A postos para o seu general, Mil faces de um homem leal (2x)/  Protetor das multidões/ Encarnações de célebres malandros/ De cérebros brilhantes/ Reuniram-se no cé/u O destino de um fiel, se é o céu o que Deus quer/ Tô somado, é o que é, assim foi escrito/ Mártir, Mito ou Maldito sonhador/ Bandido da minha cor/ Um novo messias/ Se o povo domina ou não/ Se poucos sabiam ler/ E eu morrer em vão/ Leso e louco sem saber/ Coisas do Brasil, super-herói, mulato/ Defensor dos fracos, assaltante nato(!)/ Ouçam, é foto e é fato a planos cruéis/ Tramam 30 fariseus contra Moisés, morô/ Reaja ao revés, seja alvo de inveja Irmão,/ esquina de velas pra cima de um rebelde/ Que ousou lutar, honrou a raça/ Honrou a causa que adotou,/ Aplauso é pra poucos/ Revolução no Brasil tem um nome/ Vejam o homem/ Sei que esse era um homem também/ A imagem e o gesto/ Lutar por amor/ Indigesto como o sequestro do embaixador / O resto é flor, se tem festa eu vou/ Eu peço, leia os meus versos, e o protesto é show/ Presta atenção que o sucesso em excesso é cão/ Que se habilita a lutar, fome grita horrível/ A todo ouvido sensível que evita escutar/ Acredita lutar, quanto custa ligar? /Cidade chama vida que esvai/ Clama por socorro, quem ouvirá? /Crianças, velhos e cachorros sem temor /Clara meu eterno amor, sara minhas dores /Pra não dizer que eu não falei das flores / Da Bahia de São Salvador Brasil /Capoeira mata um mata mil, porque /Me fez hábil como um cão /Sábio como um monge/ Antirreflexo de longe/ Homem complexo sim /Confesso que queria /Ver Davi matar Golias /Nos trevos e cancelas /Becos e vielas /Guetos e favelas/ Quero ver você trocar de igual/ Subir os degraus, precipício /Ê vida difícil, ô povo feliz / Quem samba fica, /Quem não samba, camba /Chegou, salve geral da mansão dos bamba /Não se faz revolução sem um fuga na mão /Sem justiça não há paz, é escravidão/ Revolução no Brasil tem um nome/ A postos para o seu general/ Mil faces de um homem leal (2x)  Marighella / Essa noite em São Paulo um anjo vai morrer /Por mim, por você, por ter coragem em dizer.*

*Em negrito queremos destacar certas aproximações do ideário lumpen. Já o sublinhado quer demonstrar os desvios personalistas.

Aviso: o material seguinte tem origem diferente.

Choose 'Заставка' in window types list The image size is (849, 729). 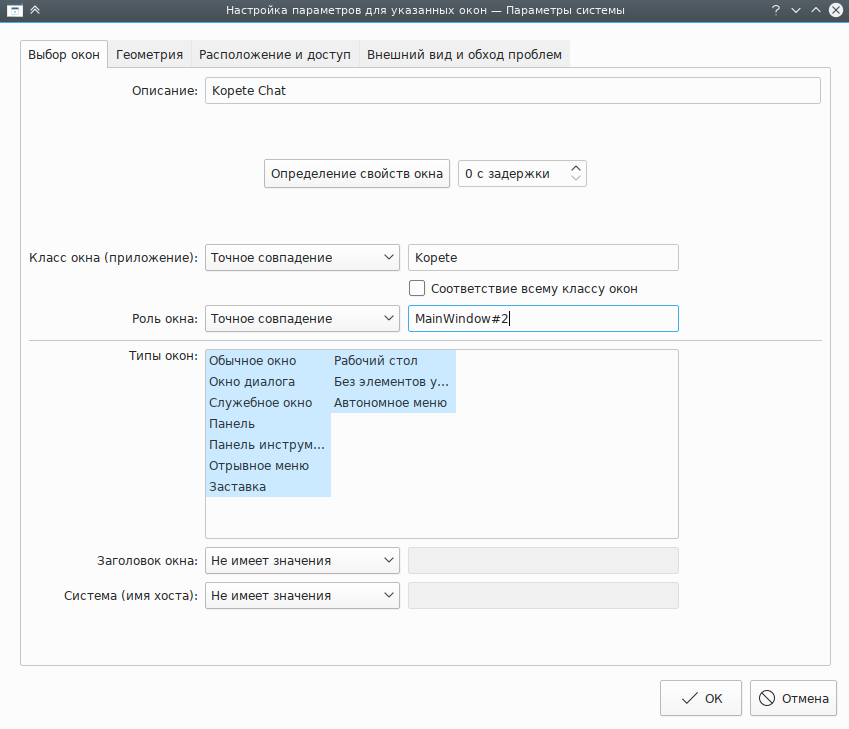tap(237, 487)
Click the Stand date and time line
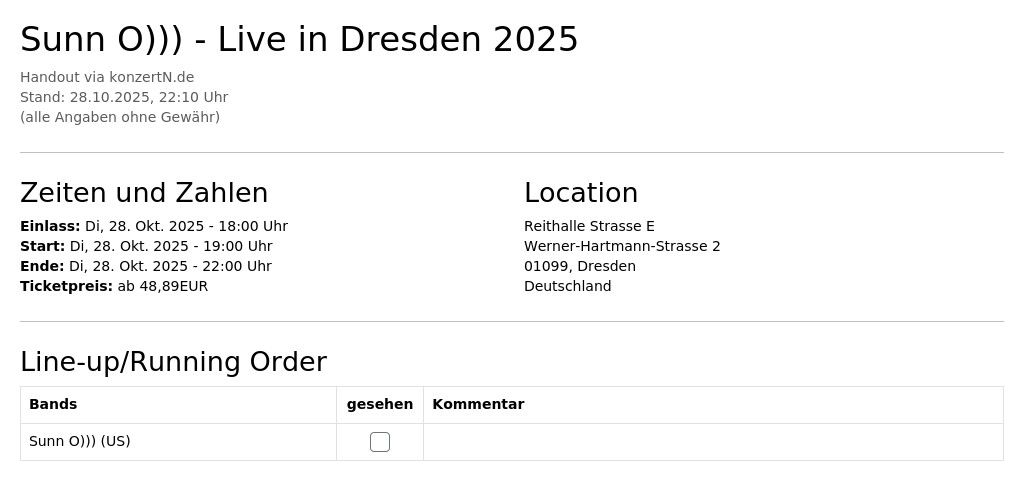 pyautogui.click(x=124, y=97)
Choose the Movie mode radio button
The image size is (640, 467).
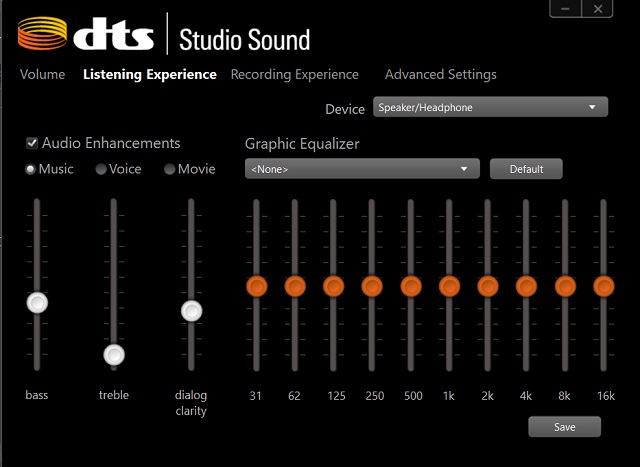point(170,169)
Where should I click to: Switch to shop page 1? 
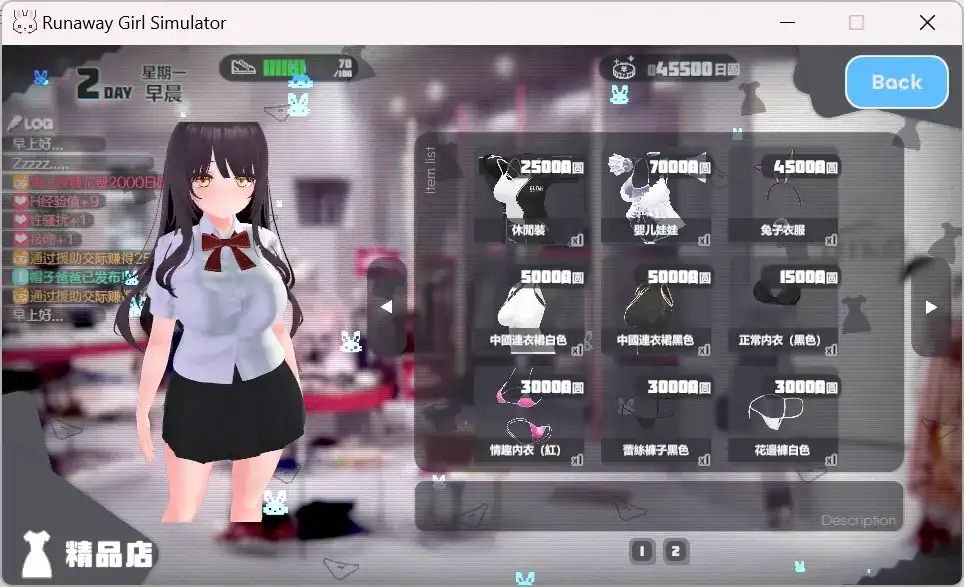pyautogui.click(x=641, y=551)
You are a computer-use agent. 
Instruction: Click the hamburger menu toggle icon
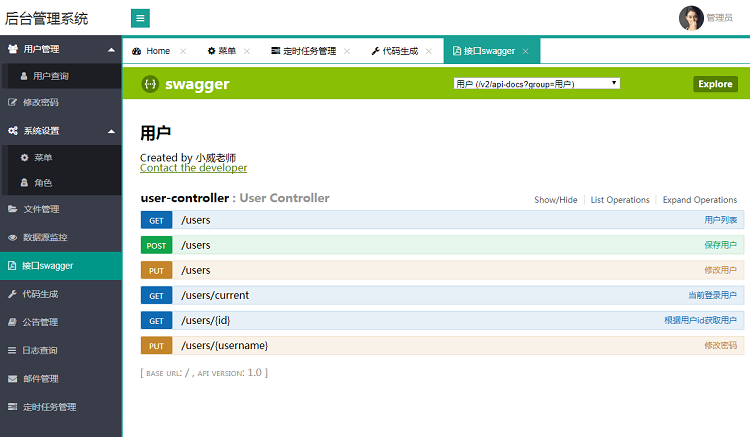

Percebemos que a música, de sagazes melodia e letra, é uma homenagem a um homem corajoso que ousou lutar contra as injustiças do país e o regime que as sustentava. Tenta mostrar que esse homem brotou da cultura brasileira, era também um homem comum, dividia uma vida em comum. Sua defesa é a defesa de nossa honra.

As imagens que usa diversas vezes são oriundas de um certo misticismo/teologismo (vide as comparações com figuras bíblicas) e também da vida marginalizada do país (chega chamar Marighella de "malandro", assautante nato!). O clipe também faz referências sobretudo ao segundo aspecto. Há cenas que os membros do grupo estão em vielas escuras de favelas, portando armas, em supostas "ações revolucionárias". Eis um duplo desvio ideológico: o personalismo, que desliga Marughella das massas, de sua organização, de seu período histórico, para virar um homem que "faz história" com as próprias mãos, um super-homem; outro, a estetização da pobreza, claramente pequeno-burguês, de identificar na pobreza, na miséria, a força contra o sistema. Para o velho Marx, os Racionais ainda acreditam que são os lázaros do proletariado que são a tropa de choque da revolução, e não elementos de forte propensão reacionária.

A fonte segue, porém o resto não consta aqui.